Integrasi
Sektor Perikanan Indonesia
Bisman Nababan ; Dosen di Departemen Ilmu dan Teknologi
Kelautan, Fakultas Perikanan dan Ilmu Kelautan, Institut Pertanian Bogor
|
KORAN
SINDO, 23 Desember 2014
Salah
satu masalah penting yang dihadapi pemerintah dan nelayan Indonesia adalah
banyaknya pencurian ikan oleh negara asing di perairan Indonesia yang
memiliki sumber daya ikan yang sangat kaya. Maraknya pencurian ikan ini
mungkin disebabkan oleh relatif tingginya stok ikan di perairan Indonesia
dibandingkan perairan negara tetangga, jumlah nelayan kita yang relatif
sedikit, armada kapal nelayan Indonesia yang masih bersifat tradisional, dan
kurangnya sarana dan prasarana serta jumlah pengawas perbatasan perairan
Indonesia.
Kelemahan
ini dapat dimanfaatkan oleh nelayan negara tetangga yang mungkin memiliki
armada kapal yang lebih modern sehingga dapat lebih cepat mengetahui daerah
potensi penangkapan ikan dan dapat lebih cepat mendeteksi kapal pengawas Indonesia.
Beberapa
pendekatan untuk mengurangi pencurian ikan oleh nelayan dari negara tetangga
telah dilakukan pemerintah seperti penangkapan dan memberi efek jera dengan
menenggelamkan beberapa armada kapal asing yang masuk dan mencuri ikan di
perairan Indonesia. Namun, hal ini diduga masih belum efektif karena jumlah
dan sarana serta prasarana pengawas perbatasan kita masih relatif sedikit.
Dana
yang tersedia untuk kegiatan pengawasan perbatasan ini juga masih relatif
kecil karena biaya yang digunakan untuk kegiatan pengawasan perbatasan cukup
besar. Umumnya, biaya operasional sebuah kapal berukuran panjang 60 meter
atau lebih sebesar Rp100 juta atau lebih per hari.
Bilamana
kecepatan rata-rata kapal pengawas sebesar 10 mil per jam, maka dalam satu hari
(rata-rata 20 jam/hari) dapat menempuh jarak 200 mil/hari atau 360 km/hari.

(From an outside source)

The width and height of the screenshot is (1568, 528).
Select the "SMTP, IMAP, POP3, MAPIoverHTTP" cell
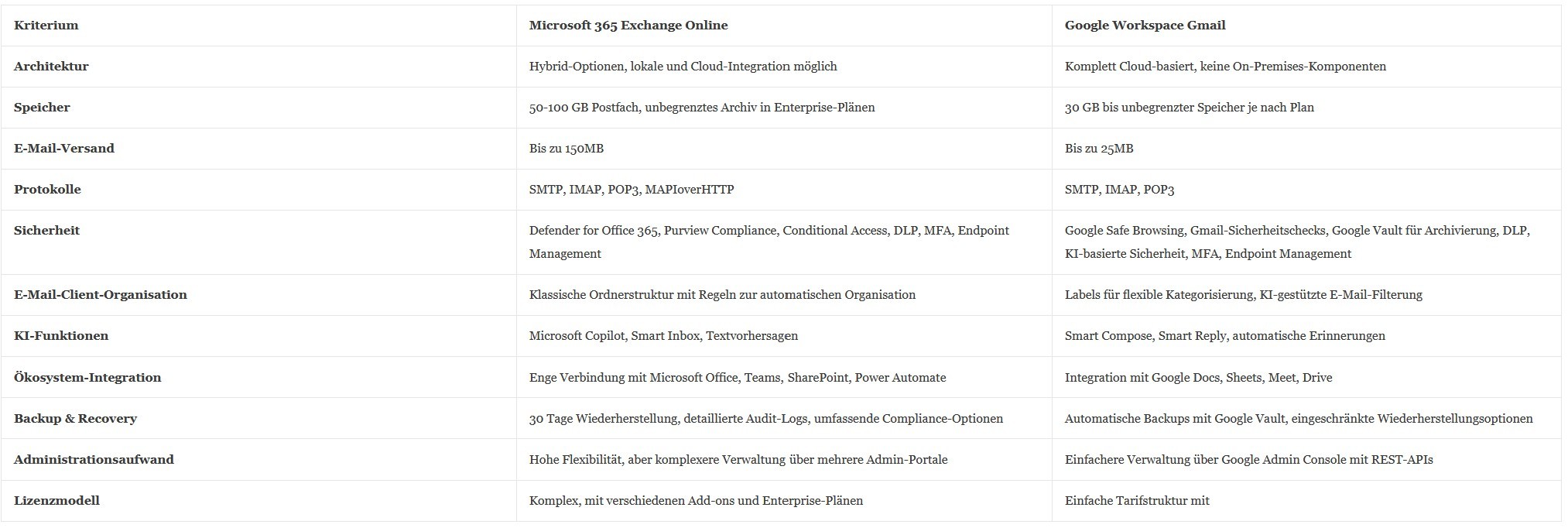[x=632, y=190]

Dengan menyederhanakan perairan Indonesia dalam empat persegi, maka panjang
dari bujur barat-timur sekitar 50 derajat x sekitar 110 km/derajat = 5.500
km,
lebar
dari lintang utara-selatan sekitar 20 derajat x 110 km/derajat = 2.200 km
maka keliling perairan terluar Indonesia sekitar (2 x 5.500)+(2 x 2.200)=
15.400 km sehingga dengan kecepatan efektif kapal sekitar 360 km/hari maka
diperlukan sebanyak 43 kapal besar untuk mengawasi perbatasan perairan
Indonesia. Dalam proses pengawasan, kecepatan kapal tidak boleh maksimum
sepanjang waktu karena dalam proses pengawasan kadang berhenti atau
mengurangi kecepatan sehingga kalau dikalikan kecepatan normal dari ½
(setengah) kecepatan rata-rata maka jumlah kapal yang dibutuhkan menjadi 2 x
43 kapal = 86 kapal.
Biaya operasionalnya sekitar 86 x Rp100 juta/hari = 8,6 miliar/hari x
365 hari/tahun = Rp3,139 triliun/tahun. Perkiraan biaya sederhana ini jauh
melebihi anggaran Ditjen Pengawasan, Kementerian Kelautan dan Perikanan (KKP)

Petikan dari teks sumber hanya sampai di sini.